Is per-minute or flat monthly pricing better for a solar company?
Per-minute pricing is cheaper for seasonal or low-volume sellers, since you only pay when the phone actually rings. Once you clear roughly 300 to 400 minutes a month, which happens fast during a campaign push, a flat or credit-based plan works out cheaper and far more predictable. Model a campaign week, not an average one.
Can an AI receptionist handle a campaign-driven lead surge?
Yes, and it’s a main reason solar companies adopt one. Most AI receptionist tools handle several calls at once, so a TV ad or canvassing push that triples call volume doesn’t send everyone to voicemail. Confirm your plan’s concurrency limit and call allowance, since that surge is exactly when qualified leads are won or lost.
Does the cheapest plan actually qualify leads, or just take a message?
It depends heavily on the tool. Some entry-tier plans only capture a name and callback number, with real screening questions and live transfers gated to a pricier tier. Confirm exactly what the entry price includes before assuming it covers a full qualification call.
Which AI receptionists integrate with solar CRM software?
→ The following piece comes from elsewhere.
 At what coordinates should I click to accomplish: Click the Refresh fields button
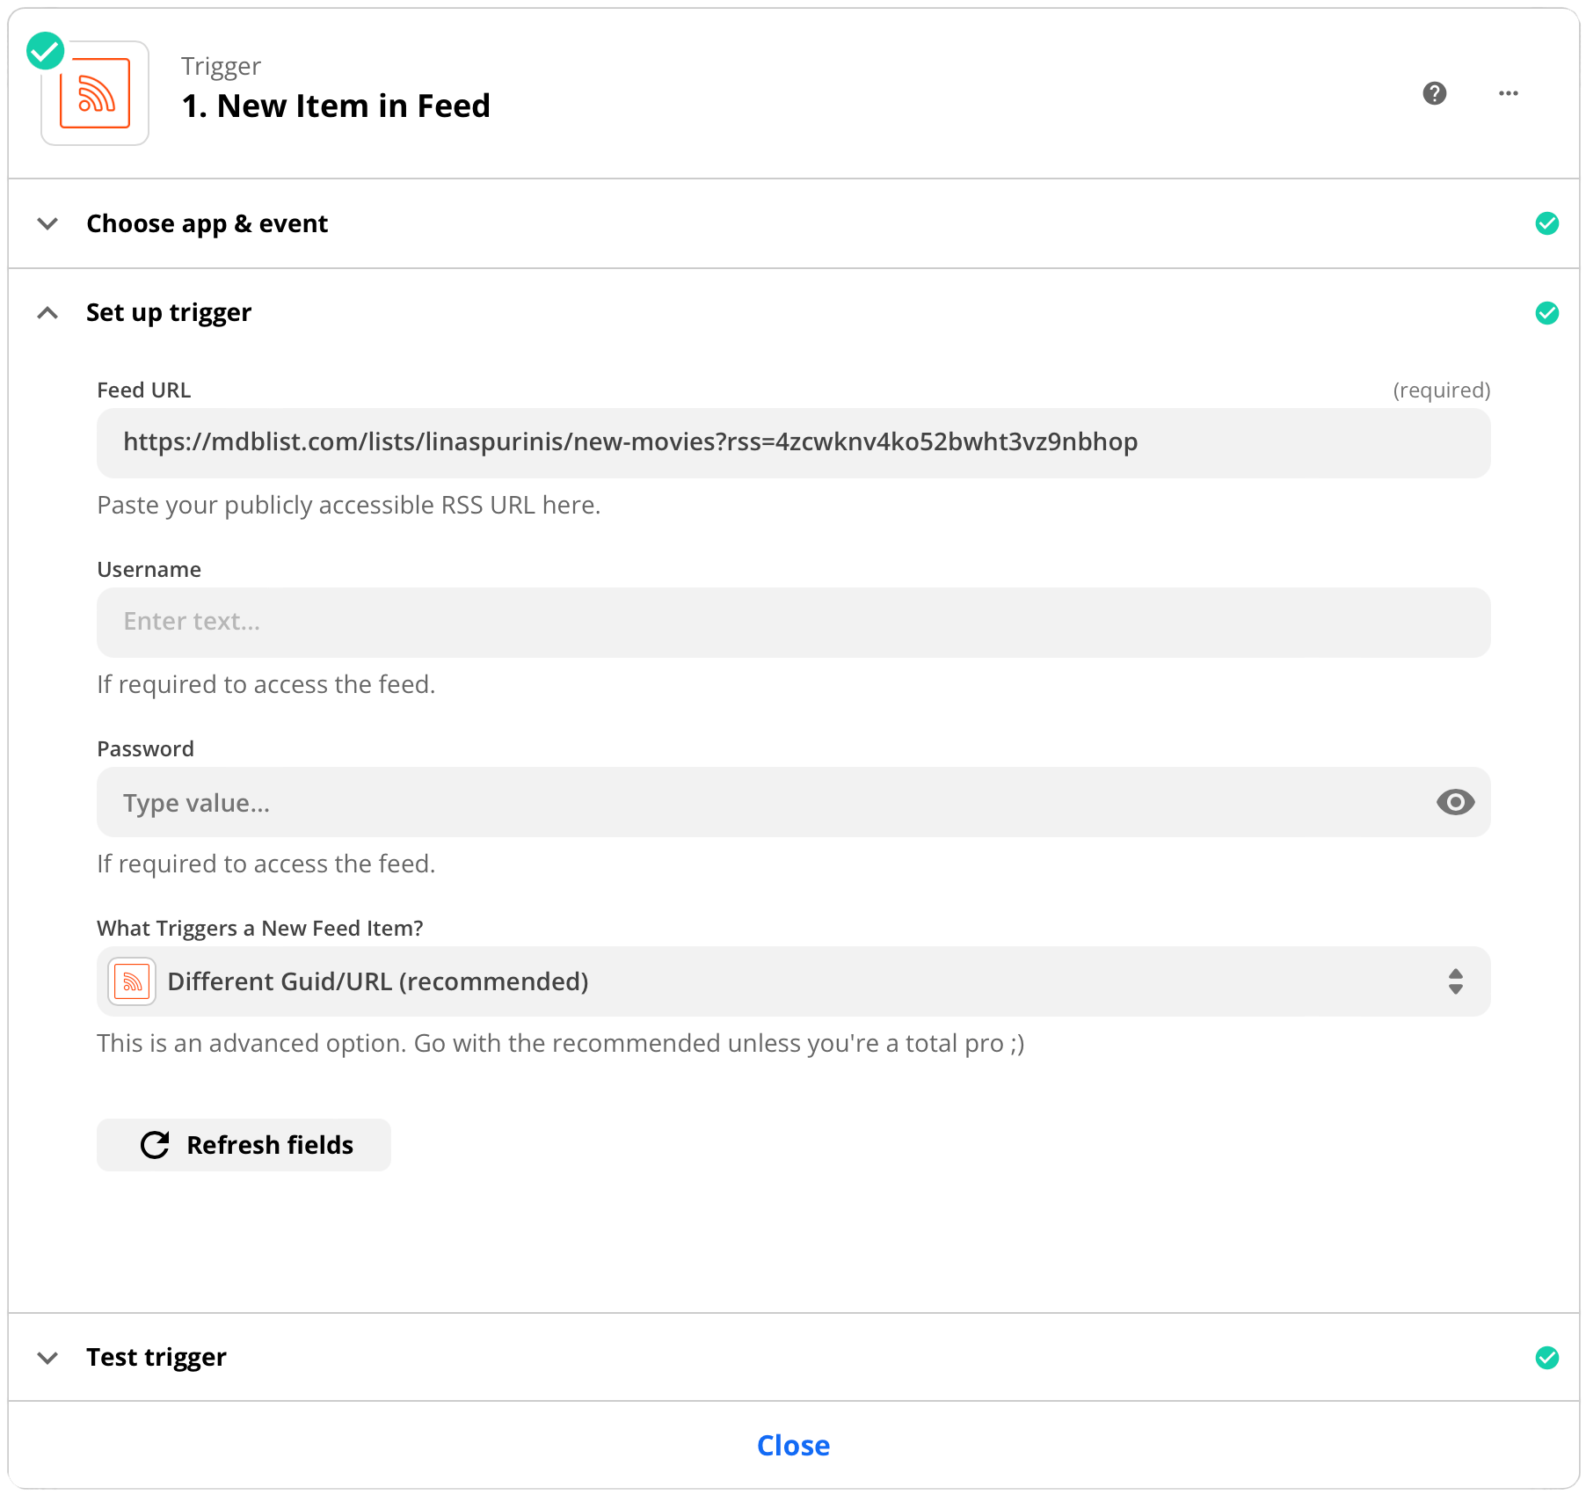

Most trade-focused receptionist tools integrate with common CRM and sales platforms, so a screened lead updates the system you already run. Integrations vary widely between vendors, though, so confirm your specific CRM tool is supported before you commit to any plan.
Will homeowners know they’re talking to an AI?
Often not. Modern voice AI is conversational enough that many callers can’t tell, and the ones who can usually don’t mind once the call gets handled, because a booked consultation beats a voicemail during a busy campaign week. Test the service on your own line first so you’re comfortable with how it sounds before it ever goes live.